Amsterdam, 2017. Depuis la disparition mystérieuse de son mari et de sa fille, Anja sombre dans la solitude. Entre alcool et drogue, elle n’est plus que l’ombre d’elle-même. Pour ne pas finir totalement à la rue, elle accepte un boulot sordide mais plutôt bien rémunéré : visionner des vidéos et faire le tri entre ce qui doit être censuré ou non.
Alors qu’elle commence doucement à remonter la pente, son passé ressurgit brutalement et une vidéo vient raviver un étrange mélange de peur et d’espoir. Au même moment, sur le site d’un ancien chantier naval, un cadavre sans tête est retrouvé pendu à une grue récemment réhabilitée en hôtel de luxe.
Karel Jacobs, inspecteur bruxellois, est appelé en renfort, l’affaire n’étant pas sans rappeler sa dernière enquête (voir Ineffaçables, de la même autrice). Il décide donc de mener des recherches de son côté. Ces dernières vont le conduire jusqu’en Indonésie où des corps décapités sont également retrouvés, abandonnés sur des sites touristiques à Bali.
Récemment muté sur l’archipel pour des soupçons de corruption politique, Guntur, flic javanais déchu et meurtri, part sur les traces du tueur, persuadé qu’il y a un lien avec des coutumes religieuses sacrées.
Dans le même temps, ailleurs sur l’archipel, deux hommes fuient un ennemi sans visage.

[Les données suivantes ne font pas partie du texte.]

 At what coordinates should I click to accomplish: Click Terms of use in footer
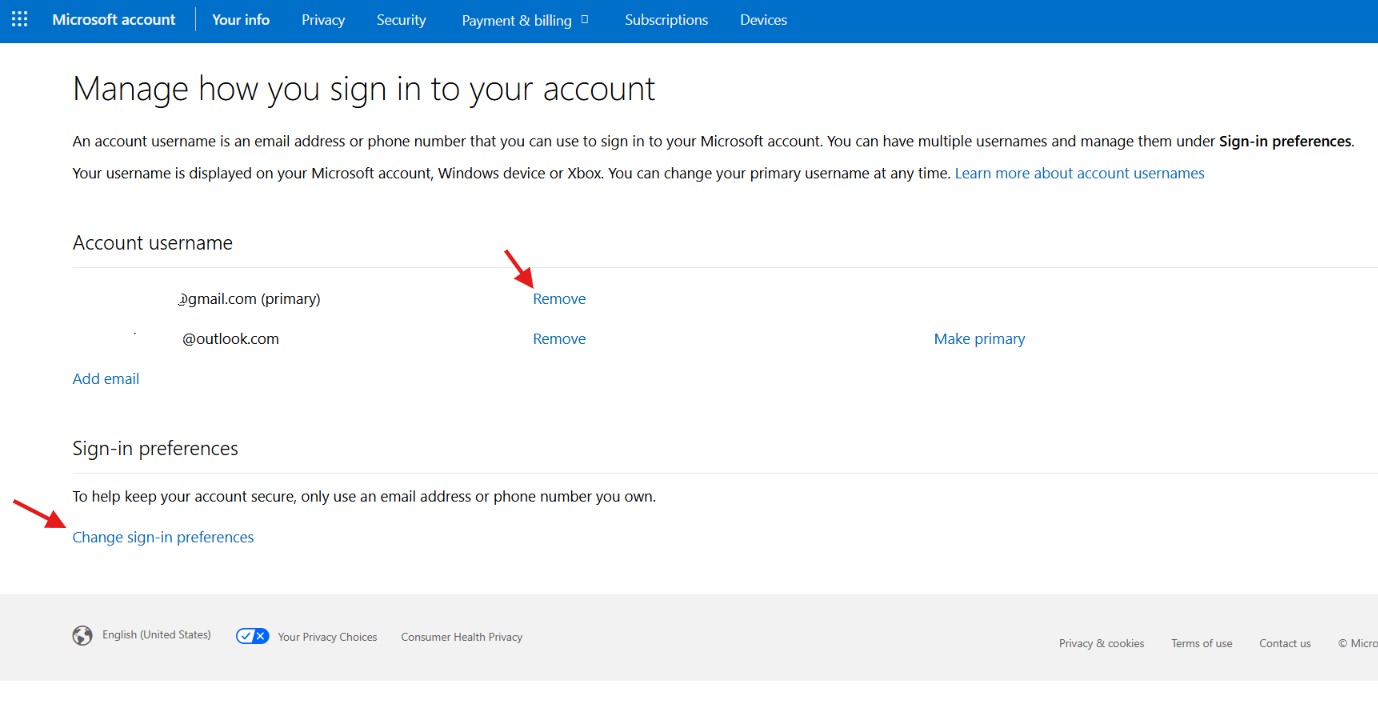point(1202,643)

Blessés et épuisés, ils devront faire un choix sans retour, au nom des traditions de leurs ancêtres.
Deux continents, trois pays et cinq destins qui convergent au cœur d’une jungle luxuriante et de la noirceur humaine la plus profonde, c’est un thriller clairement dépaysant !
J’ai eu un peu de mal au début à identifier les trois histoires aux lieux bien distincts mais à la temporalité similaire. Ce qui aurait pu vite me perdre, d’autant qu’il y a une multitude de personnages secondaires qui embuent un peu la clarté du récit. Par chance, on saisit assez vite le point de rencontre où se rejoignent les différentes intrigues.
Pour le coup, il faut reconnaître que Clarence Pitz ne laisse rien au hasard. Ses connaissances professionnelles en anthropologie et histoire de l’art ainsi que sa qualité d’écriture concourent à immerger totalement le lecteur au sein d’une enquête complexe mais haletante.
Il faut néanmoins avoir le cœur parfois bien accroché pour faire face au réalisme de certaines scènes sanglantes et cruelles (tortures, décapitations, cérémonies mortuaires glauques à souhait) qui n’ont rien à envier au film d’horreur des années 2000, Battle Royale.
Mais c’est aussi ce sens du détail visuel qui permet d’avoir la réelle impression d’avoir parcouru douze mille kilomètres, de se perdre dans des collines verdoyantes de rizières, des hectares de forêts qui s’enfoncent à l’horizon, d’entendre les cris cocasses des geckos, les coassements sans fin des grenouilles et même de sentir, au-delà du jasmin et du chèvrefeuille, la vibration insupportable des moustiques.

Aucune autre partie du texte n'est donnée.